# Magnetic tunnel junction-based crossbars: improving neural network performance by reducing the impact of non-idealities

<u>William A. Borders</u><sup>1</sup>, Nitin Prasad<sup>2,3</sup>, Brian D. Hoskins<sup>1</sup>, Advait Madhavan<sup>2,4</sup>, Matthew W. Daniels<sup>1</sup>, Vasileia Georgiou<sup>5</sup>, Tiffany S. Santos<sup>5</sup>, Patrick M. Braganca<sup>5</sup>, Mark D. Stiles<sup>1</sup>, and Jabez J. McClelland<sup>1</sup>

<sup>1</sup>Physical Measurement Laboratory, National Institute of Standards and Technology, Gaithersburg, MD, 20899, USA, william.borders@nist.gov

<sup>2</sup>Associate, Physical Measurement Laboratory, National Institute of Standards and Technology, Gaithersburg, MD, 20899, USA <sup>3</sup>Department of Chemistry and Biochemistry, University of Maryland, College Park, MD, 20742, USA

<sup>4</sup>Institute for Research in Electronics and Applied Physics, University of Maryland, College Park, MD, 20742, USA

<sup>5</sup>Western Digital Research Center, Western Digital Corporation, San Jose, CA, 95119, USA

Increasingly higher demand in chip area and power consumption for more sophisticated artificial neural networks has catalyzed efforts to develop architectures, circuits, and devices that perform like the human brain. However, many novel device technologies suffer from non-idealities such as device variation, or circuit sneak paths that reduce network accuracy. Here, we report that an array of magnetic tunnel junction devices integrated with complementary metal oxide semiconductors (CMOS) greatly reduces the impact of non-idealities in the circuit and performs inference with accuracies nearly identical to software.
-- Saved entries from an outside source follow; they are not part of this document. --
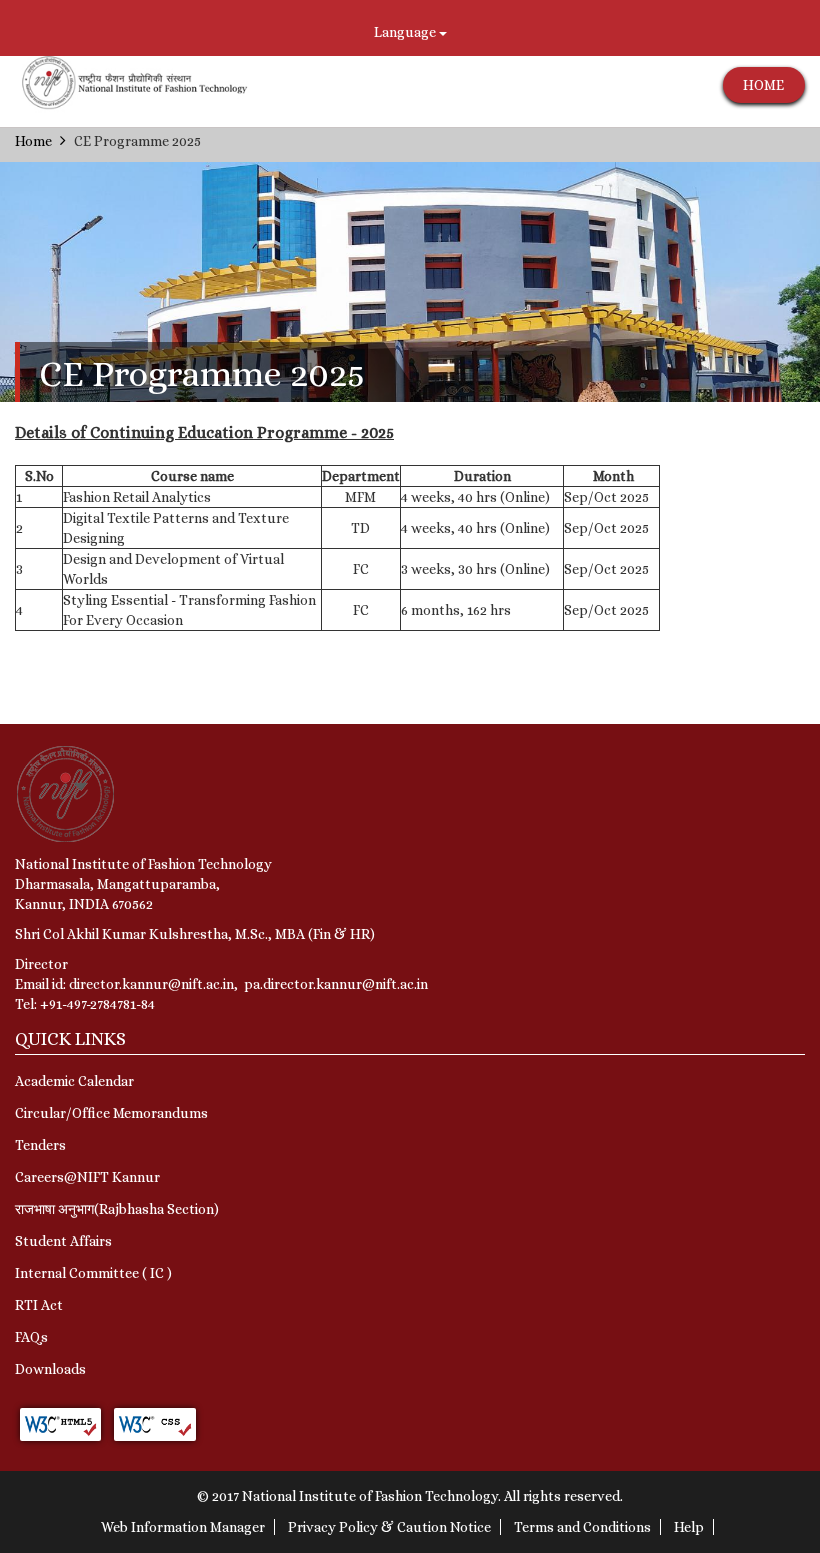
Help (689, 1527)
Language (406, 32)
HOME (763, 85)
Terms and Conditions (582, 1527)
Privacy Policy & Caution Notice (389, 1527)
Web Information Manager (183, 1527)
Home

Index Terms—Spintronics, Magnetic tunnel junction, neuromorphic computing, binary neural network

#### I. INTRODUCTION

S ARTIFICIAL neural networks scale to improve their Apotential for training computers to perform like the human brain, increasingly larger chip area and power budgets pose an issue for embedded applications. This issue arises from an architecture mismatch between neural networks and computers, leading to research in devices, circuits, and architectures that resemble the nature of the brain and demonstrate a potential for compact efficient artificial neural networks. One promising system is the binary neural network, reported to perform comparably to precise software-based models [1], mapped onto conventional computer memory to process and store in the same location [2-5]. A recent work demonstrated inference accuracy of 95.3 % on a binary neural network mapped onto a 15×15 crossbar array of magnetic tunnel junctions (MTJ) [5], the key component of magnetoresistive random access memory (MRAM).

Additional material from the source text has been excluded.